Making containers rootless comes with some trade-offs:

Pros

  • Higher security. If containers are escaped no true root is possible
  • No bridges or nftables rules are created and might pollute host networking rules

Cons

  • Docker networking is completely done in user space via slirp4netns and thus very inefficient
  • Configuration of slirp4netns is another tool to learn to create custom networking rules for docker containers

More runtimes?

Technically more runtimes can be supported as long as they are containerd compatible.

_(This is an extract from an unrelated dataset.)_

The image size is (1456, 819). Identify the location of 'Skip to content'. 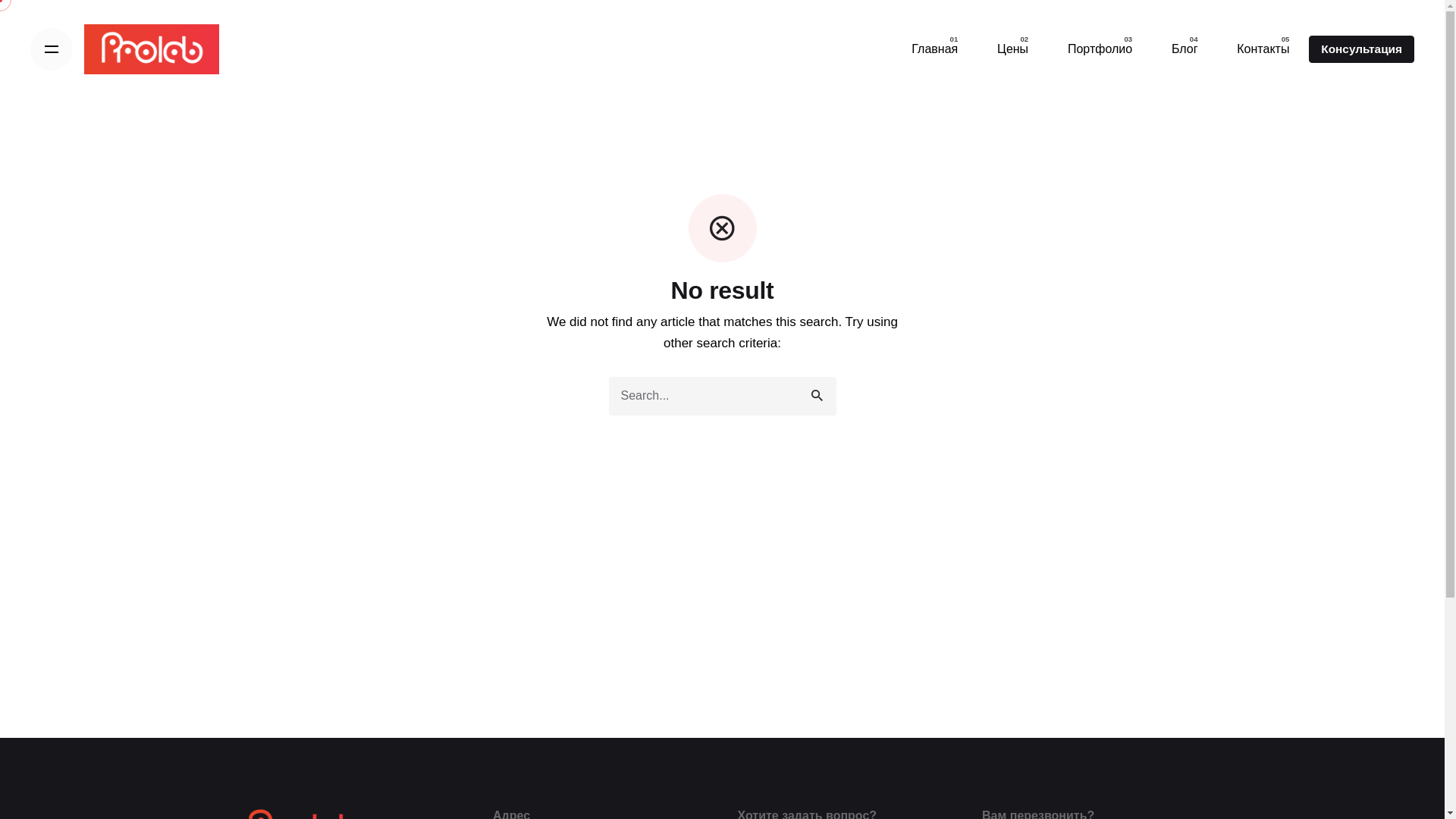
(0, 0).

This requirements comes from the fact that many native docker functionalities are used inside of GMT:

  • docker exec
  • docker logs
  • docker network
  • docker run
  • docker images
  • etc.

Security

When setting your system up with alternative runtimes that need a docker root daemon you might want to lock out the default runtimes that ship with docker. Typically these are:

  • runc
  • io.containerd.runc.v2

But double check with docker info

Disable run

The easiest way to disable runc is to introduce an AppArmor or SELinux rule. Since GMT favors Ubuntu/Debian here is an example for AppArmor.

First check where your runc binary is with $ realpath $(which runc). The typical location is /usr/local/bin/runc.

Then create a file at /etc/apparmor.d/runc:

# Block execution of runc
profile runc-deny /usr/local/bin/runc {
    /usr/local/bin/runc ix,
    deny /** mrwklx,
}

Test with runc or docker run --rm -it --runtime runc ubuntu bash. It should fail. Also docker run --rm -it --runtime io.containerd.runc.v2 ubuntu bash should fail.